Please copy the rows below word for word, starting at the line that contains "Identify the location" and ending with the last of the rows, including both ends. Leave out the pictures.

Collected data:
▬▬▬▬▬▬

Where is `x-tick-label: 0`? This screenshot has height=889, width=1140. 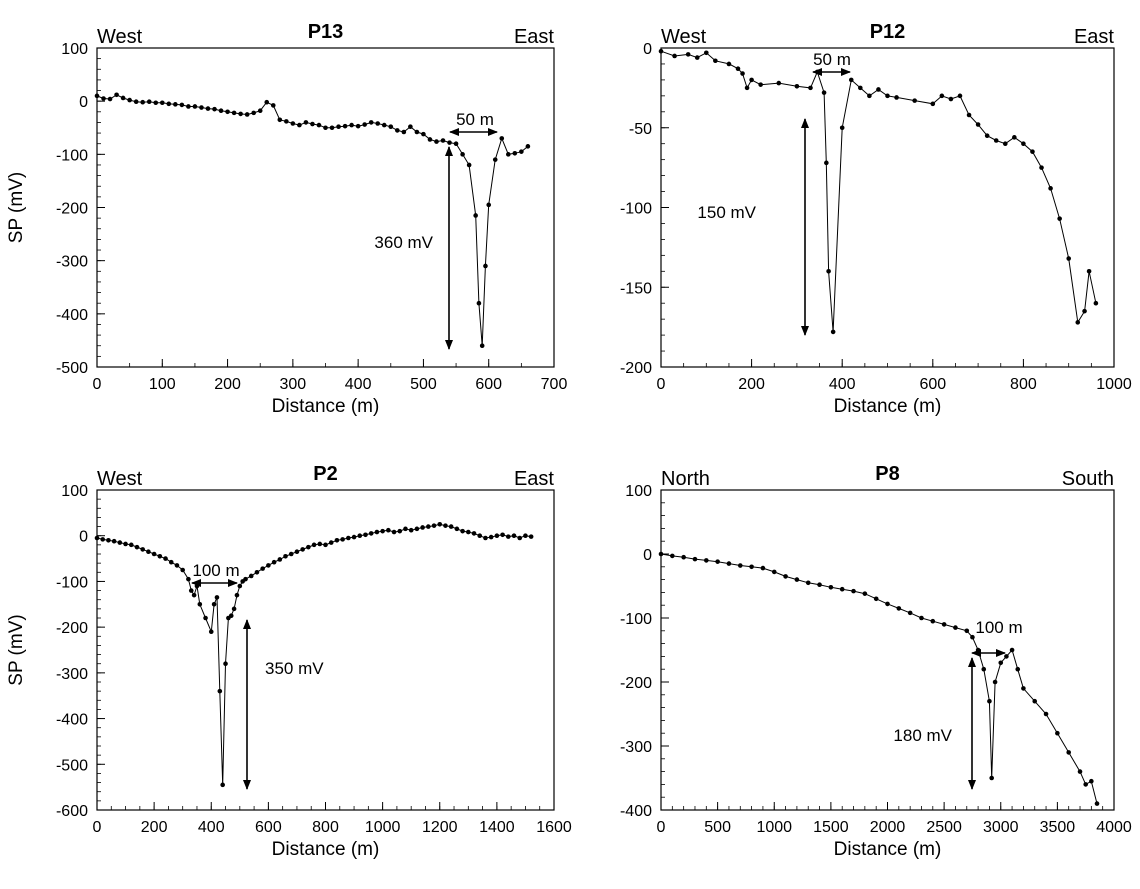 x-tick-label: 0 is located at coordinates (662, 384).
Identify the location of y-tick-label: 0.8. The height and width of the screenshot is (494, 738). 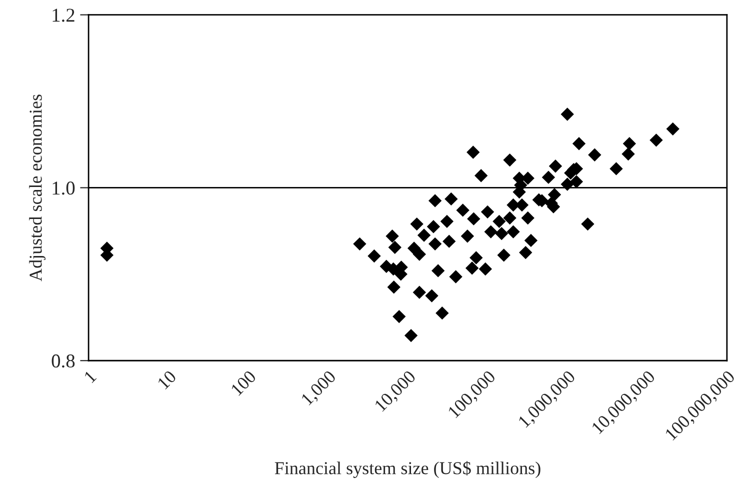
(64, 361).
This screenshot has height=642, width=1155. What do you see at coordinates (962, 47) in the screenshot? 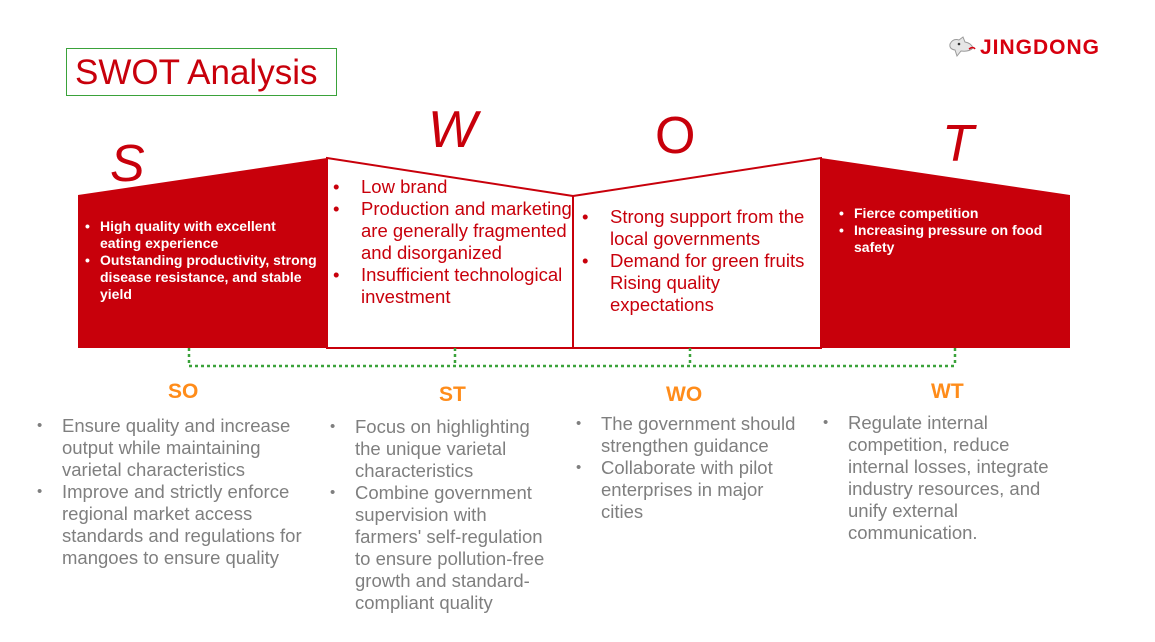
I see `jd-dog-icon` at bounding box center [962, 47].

▬▬▬▬▬▬

■ **RESULT OF THE TASK**
Identify the location of y-tick-label: 0.8. The height and width of the screenshot is (494, 738). 
(64, 361).
This screenshot has height=642, width=1155. What do you see at coordinates (962, 47) in the screenshot? 
I see `jd-dog-icon` at bounding box center [962, 47].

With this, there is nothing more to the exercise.